An in vitro approach to the kinetics of insulin antibodies in diabetic patients.

The purpose of this study is to evaluate the binding behavior of plasma insulin antibodies (Iab) in diabetic patients, by the following parameters: Incubation time, temperature, buffer pH, and Iab titer. We investigated the plasma insulin binding patterns of 12 insulin-treated diabetic patients, and they were separated as higher titer group (Iab = 51.9 +/- 7.28, n = 6) and lower titer group (Iab = 14.88 +/- 4.75, n = 6).
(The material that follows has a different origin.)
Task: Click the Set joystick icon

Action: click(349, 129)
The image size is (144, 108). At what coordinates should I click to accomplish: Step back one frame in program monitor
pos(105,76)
The procedure was: (1) plasma samples were deinsulinized by 0.12N HCL, dextran coated charcoal suspension and 0.12N NaOH. (2) I-125 monoiodoinsulin was used to prevent artifacts resulting from variability in ligand binding due to excessive iodination, (3) separation of free and bound insulin was accomplished by rapid precipitation of hormone-antibody complex with polyethylene glycol, and (4) decanting the supernatants and counting the pellets in the automatic gamma counter. The data were obtained as the condition of incubation time, temperature, buffer pH, and Iab titer. The results obtained by the Scatchard analysis indicated that high temperature (39 degrees C vs 37 degrees C) in vitro would increase the free insulin levels and decrease the low affinity binding capacity (Q2-Q1) of Iab in patients with high titer of Iab (greater than 40%), whereas this phenomenon is not observed in patients with low affinity binding sites of Iab in patients with low titers of insulin antibodies (less than 20%).